Founding Member / Music Direction + Vocal Performance

As a working artist, my motivation is simple: to share my craft with as large an audience as possible in a way that makes it accessible, moving, and most importantly, enjoyable. 

I find my approach to this is two-pronged. First, I aim to continue to hone my own skills as a musician, singer, and conductor alongside my presence and versatility on the stage. Second, I aim to invite more fresh, young members of the musical and theatrical communities into the fold through developing my teaching and outreach. 

One of my main complaints as a young working artist is that there are not enough opportunities for less experiences singers to gain the experience they so desperately need to succeed in a resume-based industry. This is the same complaint often found in more casual and traditional job-seeking environments – the age-old “this position required five years of experience but is listed as entry-level!” In my work, I aim not only to develop into my own sense of youthful artistry, but also to create platforms and learning opportunities for others coming down the pipes to do the same. I believe that the best way to solve a problem one sees is to enact their own solution, after all. 

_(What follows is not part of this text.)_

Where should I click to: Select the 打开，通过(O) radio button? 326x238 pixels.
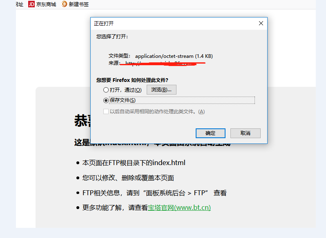106,90
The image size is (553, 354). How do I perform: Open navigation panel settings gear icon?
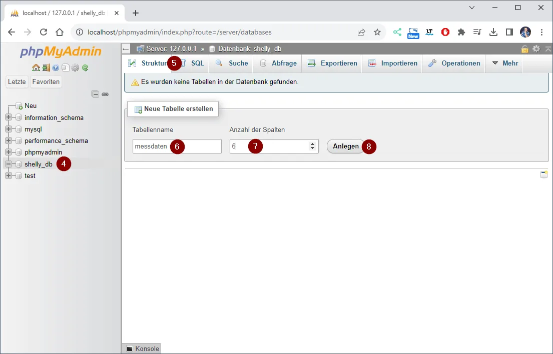(75, 68)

Opera, particularly creative presentations of this storied artform, is perhaps the perfect medium through which to realize this vision. Requiring the collaboration of so many different types of artistry and craftspersonship at various levels of production, it also allows for singers, artists, stage workers, directors, and others of varying experience levels to all have a chance to make a meaningful contribution. Through the innovative presentation of multimedia and multifaceted productions as a part of the new Sotto Voce, it is my hope that I can continue to foster my commitment to enjoyable, inclusive artistry in a rapidly changing world. 

ALEX HUDDLESTON

Management / Stage Direction + Filming

Although I am a classically trained composer, I have always derived a great deal of joy and fulfillment from film, dramatic arts, visual art and graphic design. When I began working up some ideas for Sotto Voce’s new logo, I arrived upon this image: 

In a box of emptiness and white, Sotto Voce is a bright, bold, celebratory and proud entity. This is exactly how I view our ethos. Newer opera companies will often frame their mission around opportunity: for young artists, or for local artists, an opportunity is provided to them. But a pesky question rankles me – the opportunity to do what? We can do better than “the opportunity to perform opera” and this is what I aim to do with Sotto Voce’s productions. My goal is to utilize my background as a composer, as a DIY performance artist, and as an artist who takes pride in evoking magic and spectacle on a budget of $0, to properly support our artists. A director’s job is never just ‘stand here, do this with your body, that with your face.’ A director provides the structure and therefore support for a singer’s performance to be more than just itself, to be contextualized and have its impact multiplied through all the countless tiny framing devices that make up the totality of a show. And so, yes, we at Sotto Voce provide opportunities to our artists, but more than that, we make art. A Sotto Voce production is a work of art, not just another production of another canonical opera.